_EXERCÍCIO BREVE_
Reproduza na íntegra, sem alterações, o trecho fornecido sobre a vitória de Zohran Mamdani nas primárias democratas de Nova York.

_TRECHO FORNECIDO_
------------------------------------

Publicado originalmente em inglês em 26 de junho de 2025
A vitória de Zohran Mamdani, um membro dos Socialistas Democráticos da América (DSA), nas primárias democratas para prefeito da cidade de Nova York é um evento de profunda importância política, com implicações nacionais e internacionais.
No centro financeiro do capitalismo mundial, onde os bancos, corretoras de imóveis e conglomerados de mídia exercem imenso poder, o establishment do Partido Democrata sofreu uma derrota significativa. O ex-governador de Nova York Andrew Cuomo, apoiado por Wall Street e pela mídia corporativa, foi decisivamente rejeitado pelos eleitores. Uma série de declarações de apoio de alto nível e enormes contribuições de campanha não apenas falharam em resgatar sua campanha — como alimentaram seu colapso.
Para os trabalhadores e os jovens, é necessário compreender claramente o que as eleições demonstram e o que não demonstram — e quais conclusões políticas devem ser tiradas.
A eleição destruiu uma série de mitos da política americana. Primeiro, existe o mito de que o socialismo é “tóxico”. Mamdani se identificou abertamente como um “socialista democrático”. As suas propostas de reforma — relacionadas ao aumento dos custos de moradia, necessidade de creches, e outros problemas sociais — certamente ressoaram com trabalhadores e jovens, além de segmentos da classe média, em uma das cidades mais caras do mundo.
Em segundo lugar, existe a afirmação de que a crítica ao genocídio de Israel em Gaza equivale a antissemitismo. A campanha de difamação financiada por bilionários liderada por Cuomo, que se centrou em acusações de antissemitismo contra Mamdani, teve o efeito contrário. Mamdani recebeu dezenas de milhares de votos entre os 1,2 milhão de residentes judeus de Nova York. A oposição popular à guerra e ao que Mamdani explicitamente chamou de genocídio foi um fator importante em sua vitória eleitoral.

------------------------------------

_DADOS_
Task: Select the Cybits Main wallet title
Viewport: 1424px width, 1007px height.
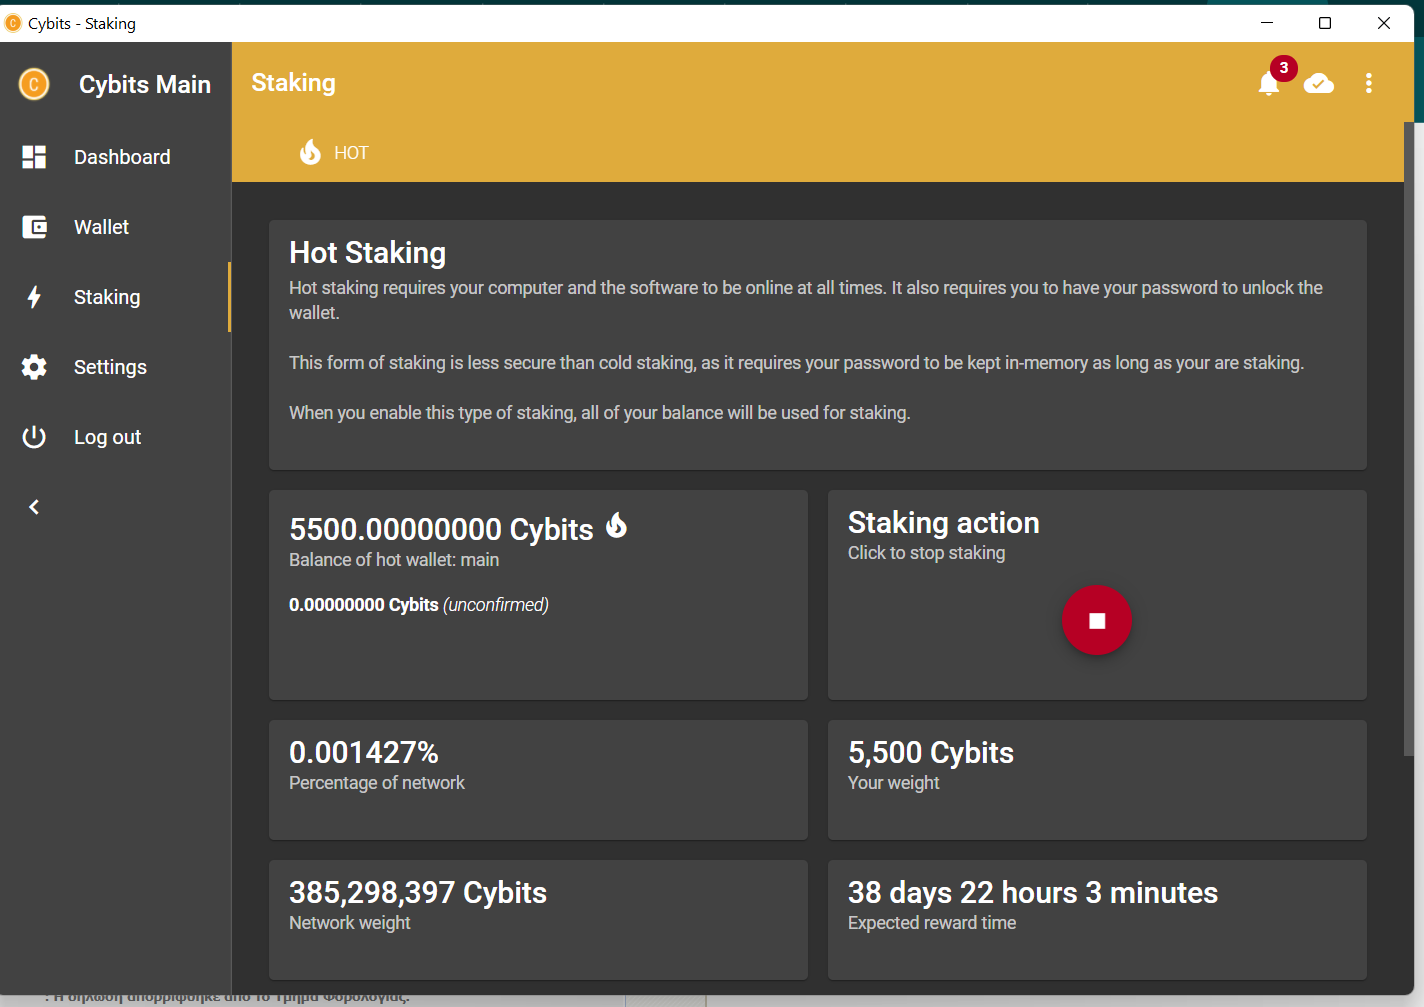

------------------------------------

_RESPOSTA DA TAREFA_
Publicado originalmente em inglês em 26 de junho de 2025
A vitória de Zohran Mamdani, um membro dos Socialistas Democráticos da América (DSA), nas primárias democratas para prefeito da cidade de Nova York é um evento de profunda importância política, com implicações nacionais e internacionais.
No centro financeiro do capitalismo mundial, onde os bancos, corretoras de imóveis e conglomerados de mídia exercem imenso poder, o establishment do Partido Democrata sofreu uma derrota significativa. O ex-governador de Nova York Andrew Cuomo, apoiado por Wall Street e pela mídia corporativa, foi decisivamente rejeitado pelos eleitores. Uma série de declarações de apoio de alto nível e enormes contribuições de campanha não apenas falharam em resgatar sua campanha — como alimentaram seu colapso.
Para os trabalhadores e os jovens, é necessário compreender claramente o que as eleições demonstram e o que não demonstram — e quais conclusões políticas devem ser tiradas.
A eleição destruiu uma série de mitos da política americana. Primeiro, existe o mito de que o socialismo é “tóxico”. Mamdani se identificou abertamente como um “socialista democrático”. As suas propostas de reforma — relacionadas ao aumento dos custos de moradia, necessidade de creches, e outros problemas sociais — certamente ressoaram com trabalhadores e jovens, além de segmentos da classe média, em uma das cidades mais caras do mundo.
Em segundo lugar, existe a afirmação de que a crítica ao genocídio de Israel em Gaza equivale a antissemitismo. A campanha de difamação financiada por bilionários liderada por Cuomo, que se centrou em acusações de antissemitismo contra Mamdani, teve o efeito contrário. Mamdani recebeu dezenas de milhares de votos entre os 1,2 milhão de residentes judeus de Nova York. A oposição popular à guerra e ao que Mamdani explicitamente chamou de genocídio foi um fator importante em sua vitória eleitoral.